(Source records)

Start of Block

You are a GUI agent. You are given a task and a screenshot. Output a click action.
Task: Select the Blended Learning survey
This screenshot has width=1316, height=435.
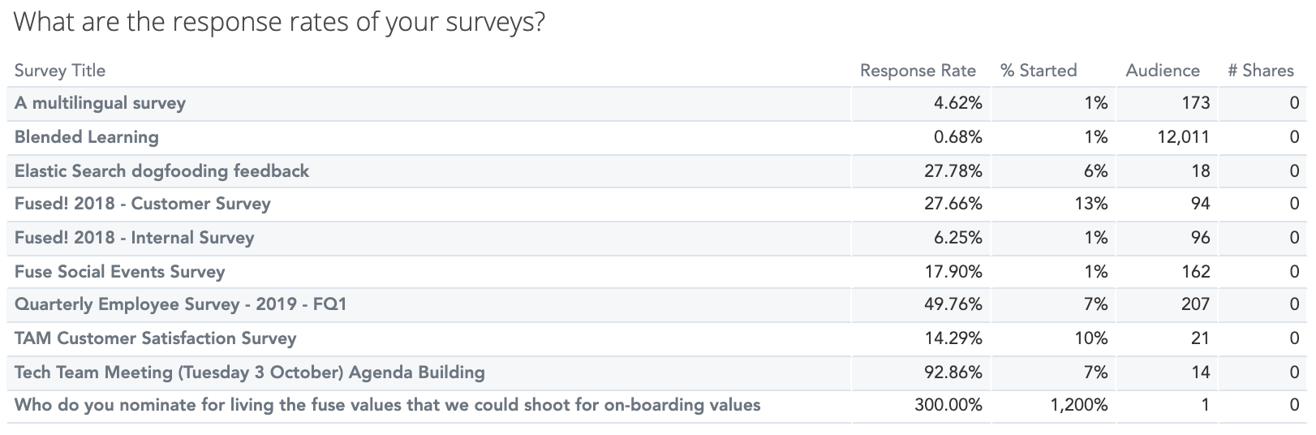pos(87,137)
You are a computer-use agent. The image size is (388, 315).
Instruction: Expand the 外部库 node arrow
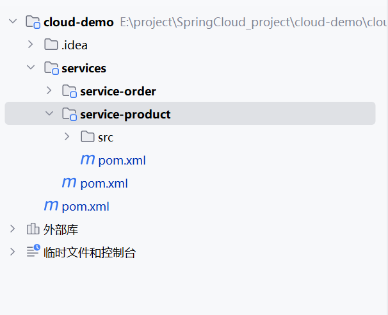pos(12,229)
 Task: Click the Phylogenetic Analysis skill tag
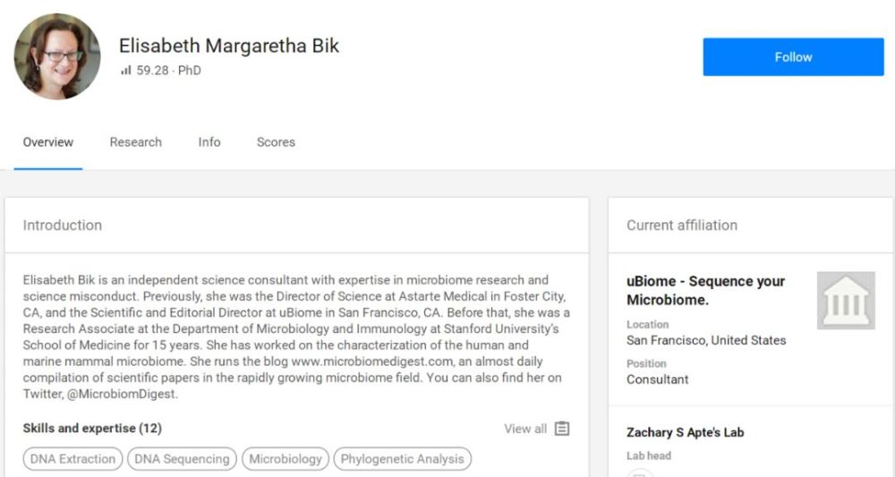tap(402, 459)
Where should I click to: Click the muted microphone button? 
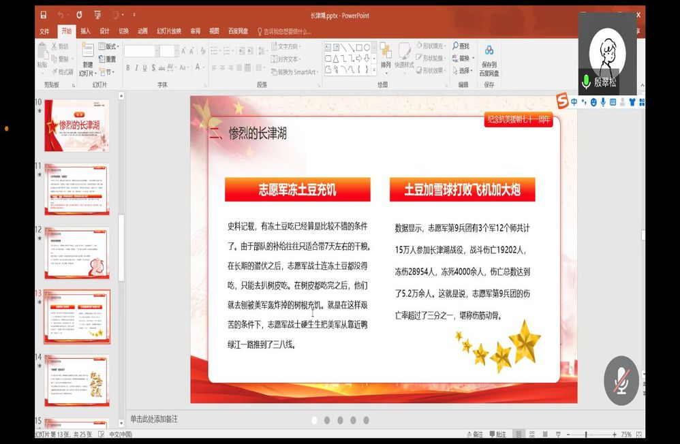coord(621,381)
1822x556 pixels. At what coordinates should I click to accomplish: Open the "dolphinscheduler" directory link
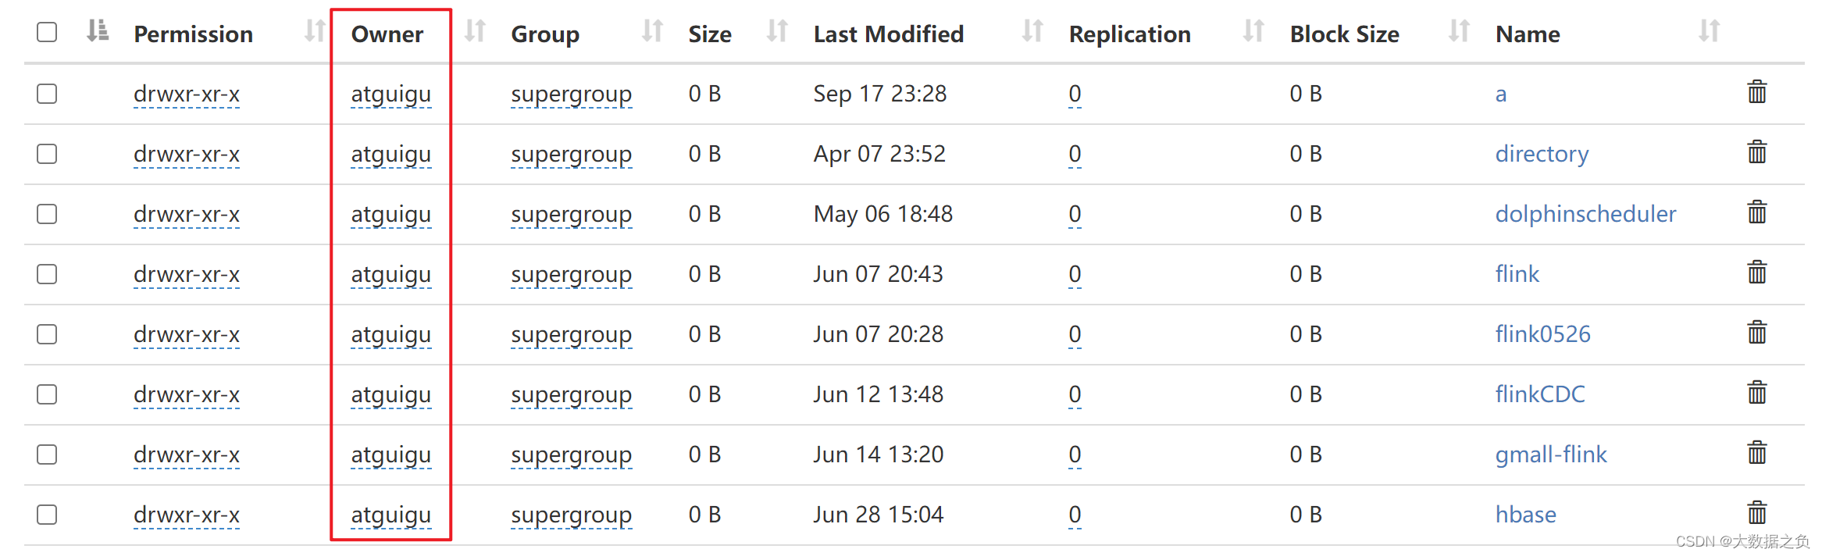click(x=1585, y=213)
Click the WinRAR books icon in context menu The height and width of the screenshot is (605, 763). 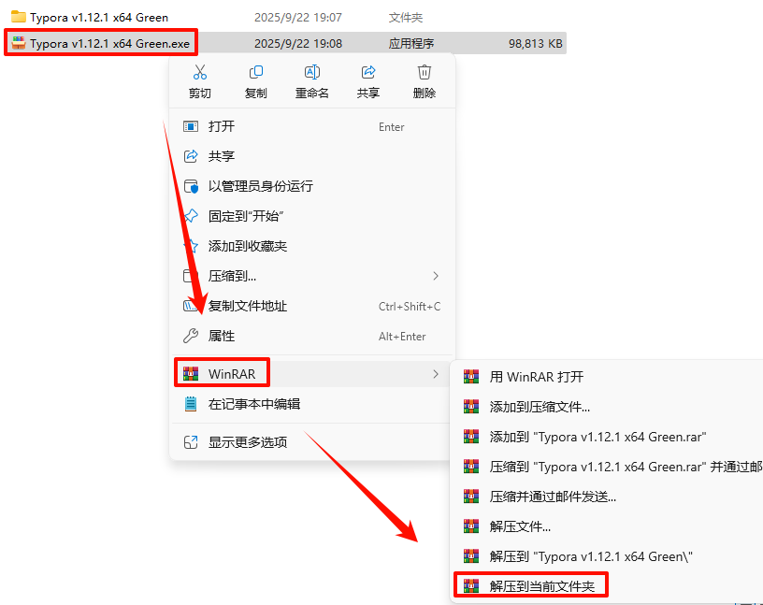tap(191, 373)
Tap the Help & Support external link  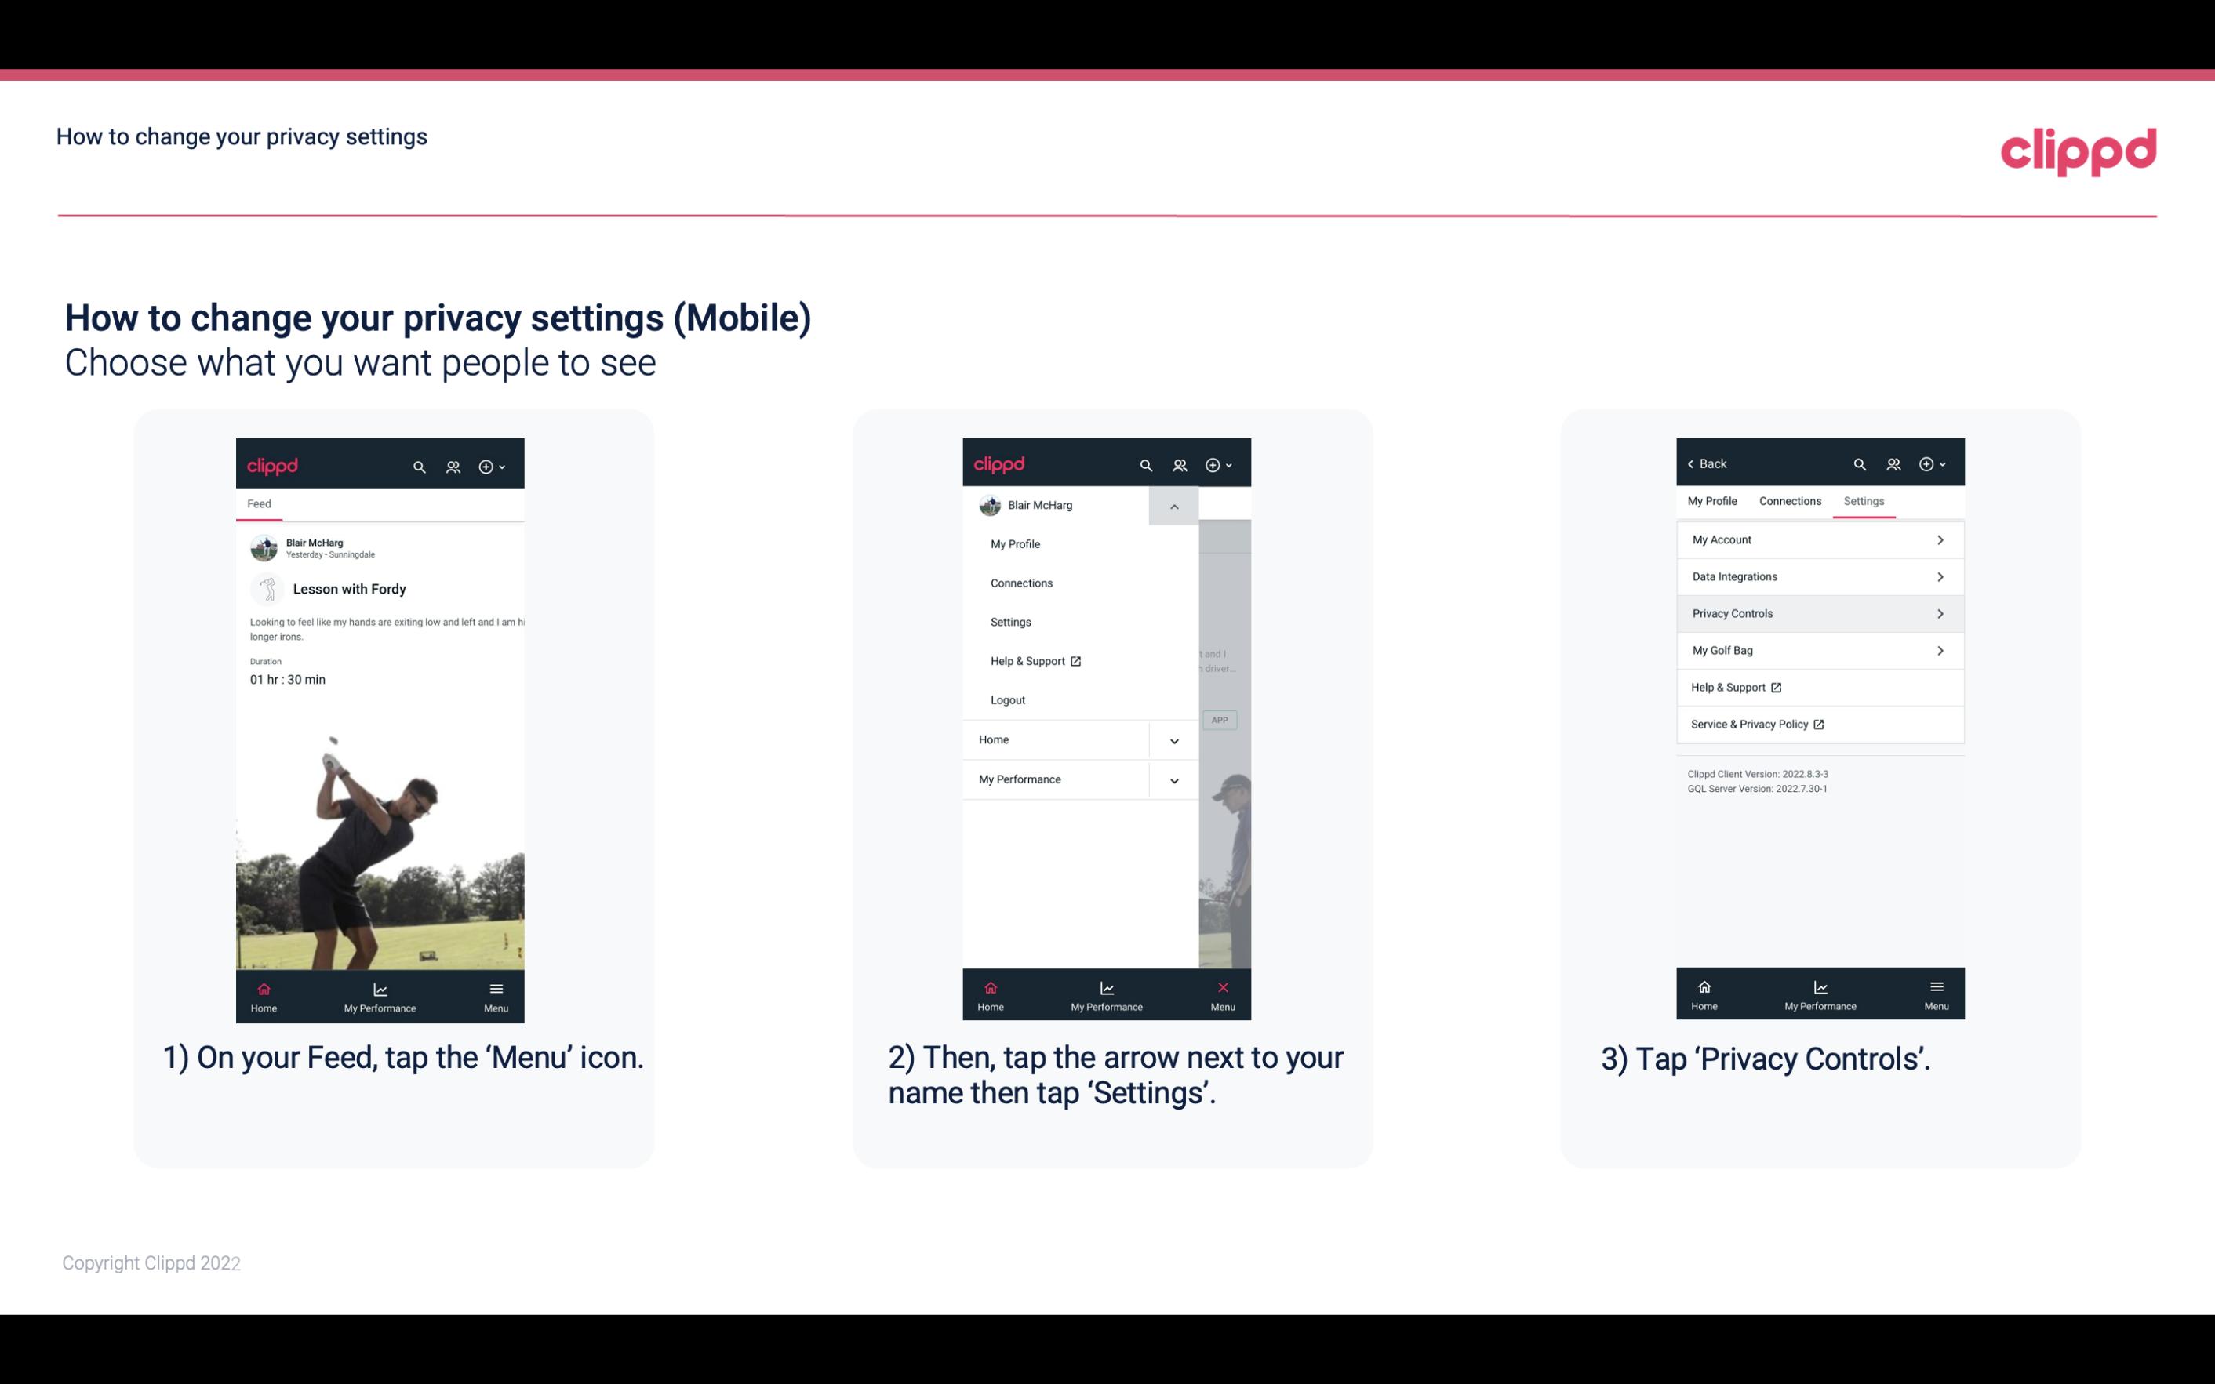[x=1736, y=687]
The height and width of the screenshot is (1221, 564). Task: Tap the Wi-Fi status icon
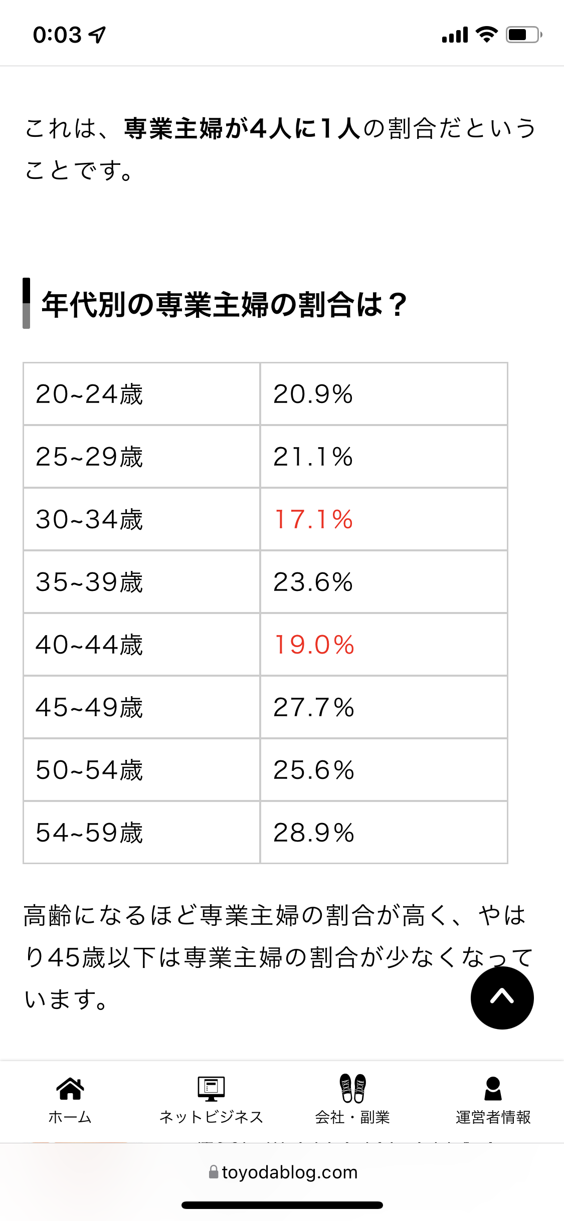486,35
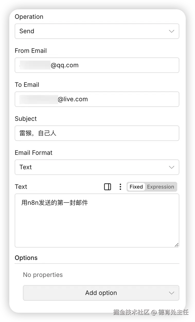Image resolution: width=195 pixels, height=322 pixels.
Task: Open the side panel editor icon next to Text
Action: coord(108,187)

End of Block

(Problem to solve) Using the data above, return every line that contains the string "agent".

(Answer section)
You are a GUI agent. You are given a task and a screenshot. Output a click action.
You are a computer-use agent. The image size is (388, 315).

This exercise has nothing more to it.